In A Natural History of Trees of Eastern and Central North America, Donald Culross Peattie describes three varieties of wild apple – the wild sweet crab, the Iowa crab and the southern crab. The first I knew growing up in Ohio. The apples were small and inedible, though squirrels and yellow jackets savored them. Their name seems appropriate because the trees were often crabbed – twisted and dense with small branches. Two fields behind our house was a crab apple about 20 feet tall and 30 feet across, shaped like an inverted bowl. Generations of kids had turned it into a den or clubhouse. At noon on a summer day, the interior was almost as dark as a closet. In spring, the inelegant crab apple turned into a stack of pink and white flowers. In “The Apple Trees at Olema,” Robert Hass notes “the raw, white, backlit flaring/of the apple blossoms,” and Peattie dramatizes the crab apple’s seasonal renewal:

“Long after the orchard Apple trees have come into bloom, the Wild Sweet Crab still stands in its dense thickets on the edges of abandoned fields, along fence rows, behind the moving dunes of the Great Lakes, naked, leafless, dark, secretive, and spiny, as if it intended never to awake to the seduction of spring. Then, when the petals of the cultivated Apple are falling, this Crab at last puts forth its little new leaves, tinged red and very downy when they unfold from the bud, and at the same time the flowers open swiftly. So swiftly, indeed, that suddenly the dead-seeming thicket seems to burst into bloom upon the naked wood.”

In February 1860, Thoreau delivered a lecture titled “Wild Apples.” Shortly before his death in May 1862, he sent a revised version to the Atlantic Monthly, where it was published six months later. It’s one of Thoreau’s best essays, dense with learning, observation and humor. Here’s a passage that reminds me of Anderson’s but with greater botanical detail:

“In October, the leaves falling, the apples are more distinct on the trees. I saw one year in a neighboring town some trees fuller of fruit than I remember to have ever seen before, small yellow apples hanging over the road. The branches were gracefully drooping with their weight, like a barberry bush, so that the whole tree acquired a new character. Even the topmost branches, instead of standing erect, spread and drooped in all directions; and there were so many poles supporting the lower ones that they looked like pictures of banyan trees.”

And this, from the section titled “The `Frozen-Thawed’ Apple”:

“Before the end of December, generally, they experience their first thawing. Those which a month ago were sour, crabbed, and quite unpalatable to the civilized taste, such at least as were frozen while sound, let a warmer sun come to thaw them, -- for they are extremely sensitive to its rays, -- are found to be filled with a rich, sweet cider, better than any bottled cider that I know of, and with which I am better acquainted than with wine. All apples are good in this state, and your jaws are the cider-press.”
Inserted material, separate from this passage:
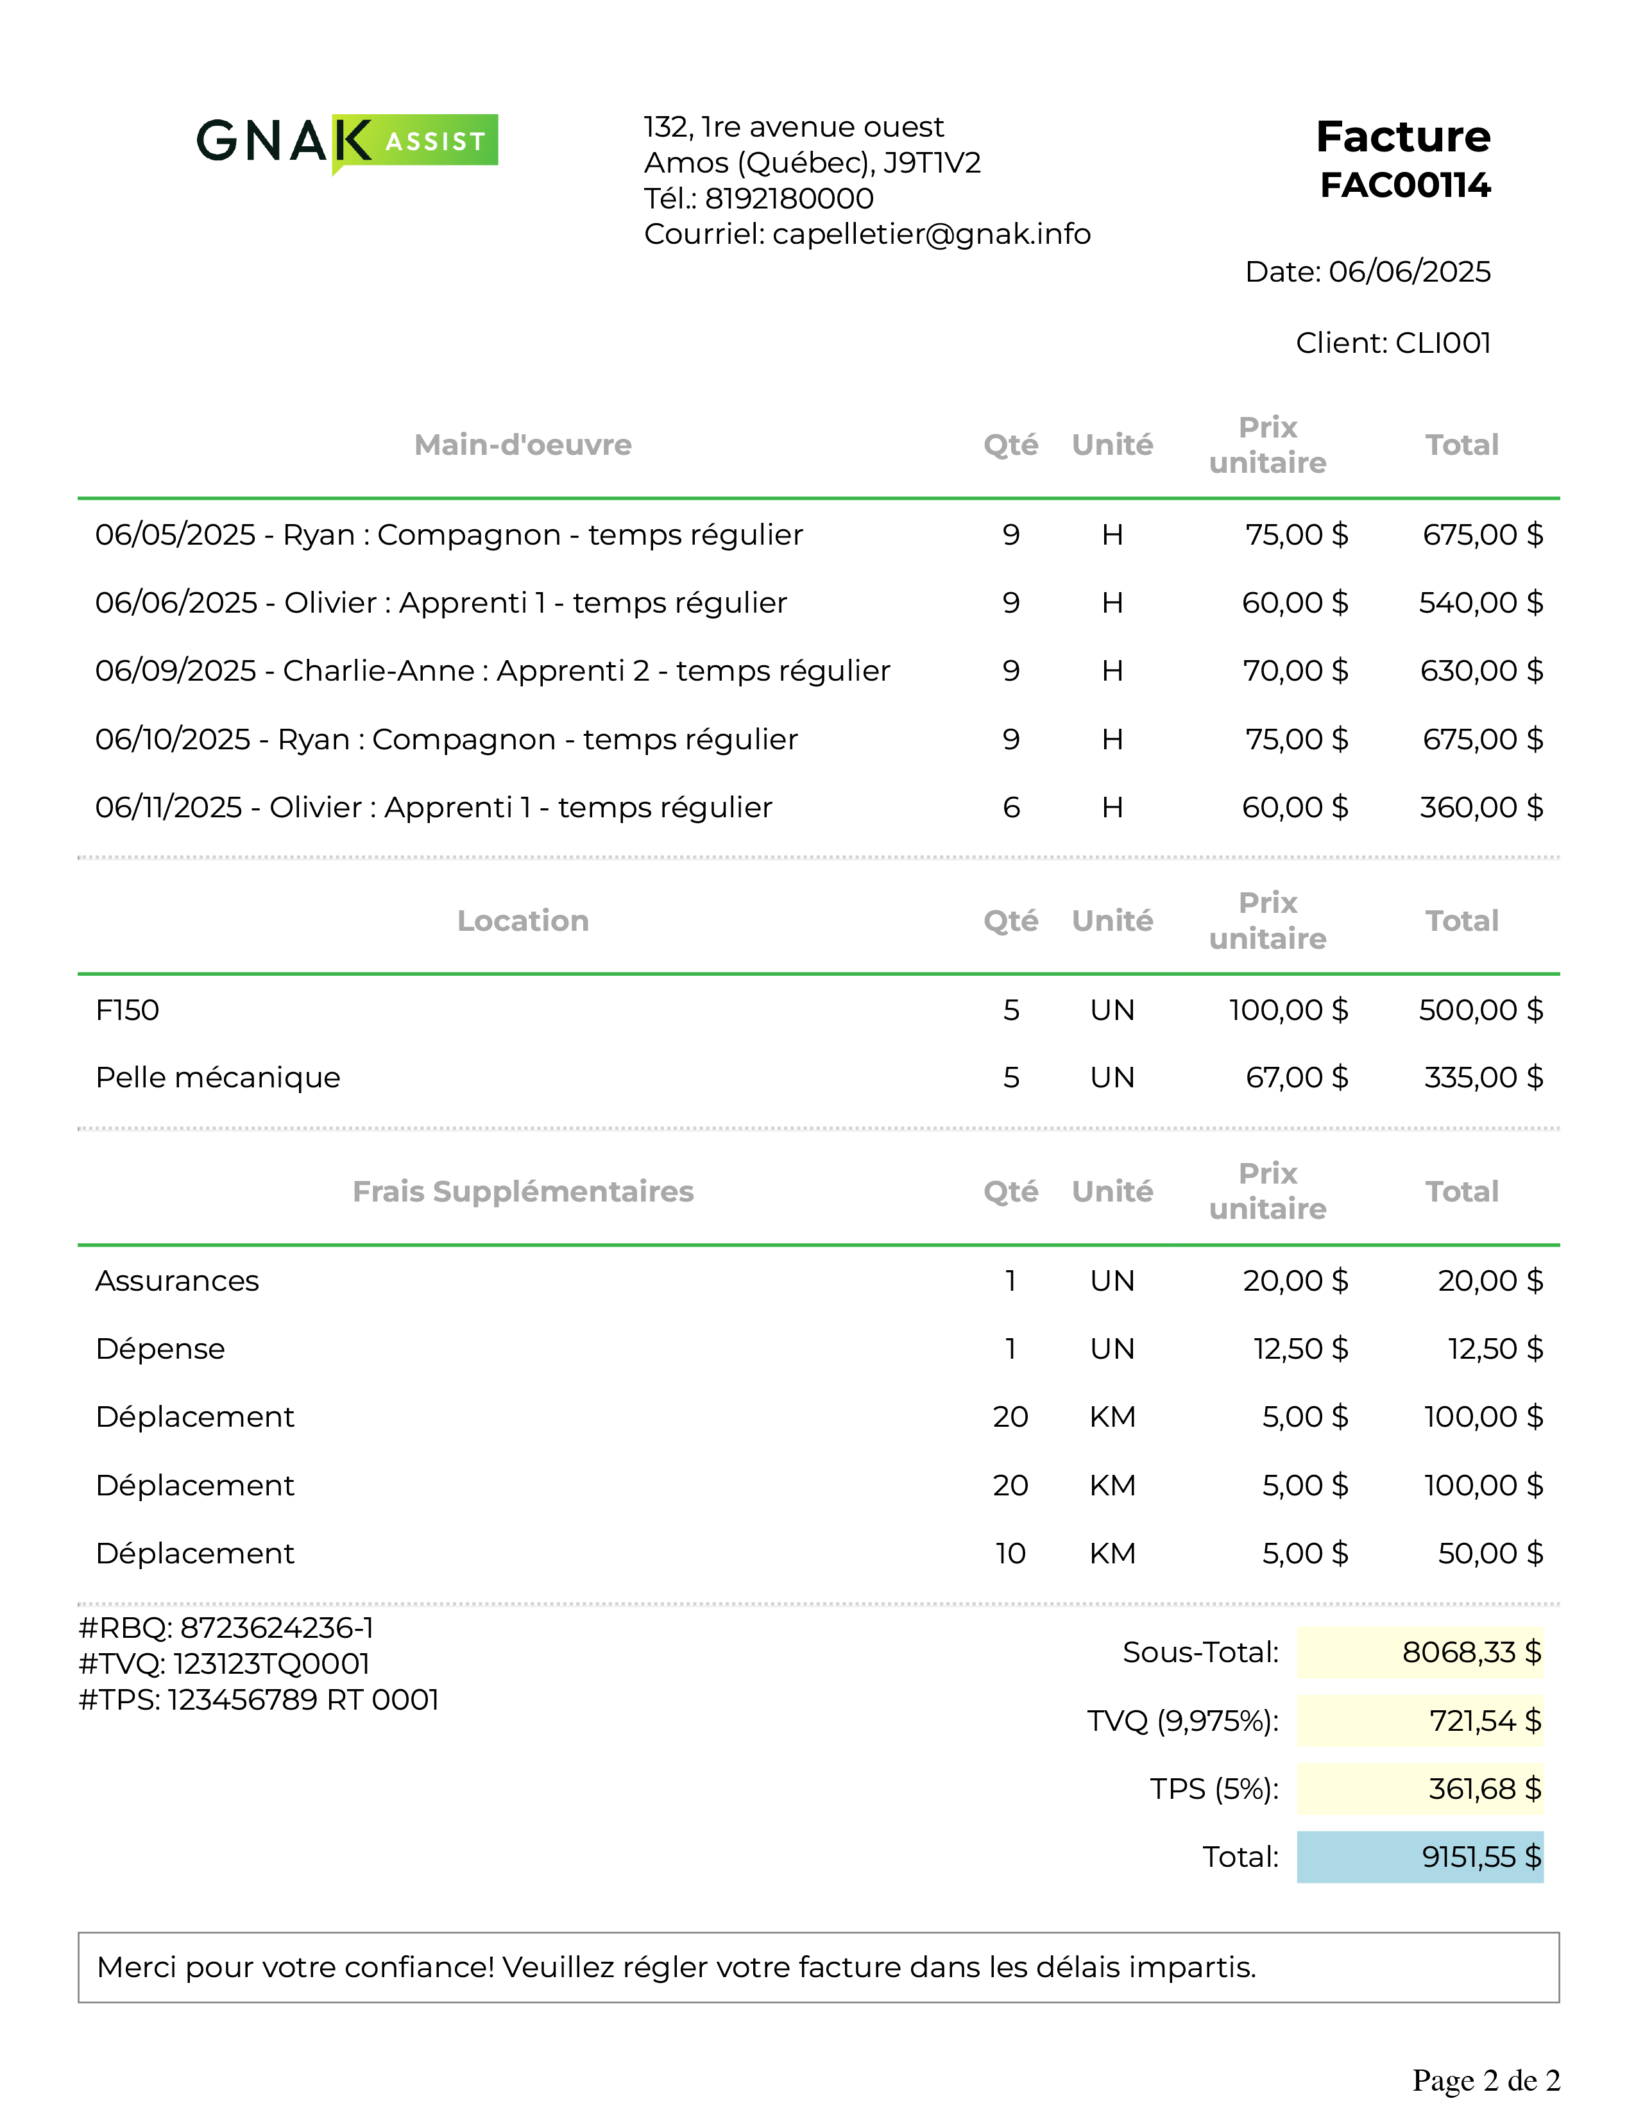1636x2117 pixels.
Task: Click the Location section header
Action: click(522, 920)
At the end of the essay, Thoreau foresees the extinction of the wild apple: “I fear that he who walks over these fields a century hence will not know the pleasure of knocking off wild apples. Ah, poor man, there are many pleasures which he will not know!” This is the playful Thoreau, flourishing in the middle of what could have turned into an ecological rant. Thoreau “knocking off wild apples” reminds me of the pleasure Samuel Johnson took in rolling down hills in the country.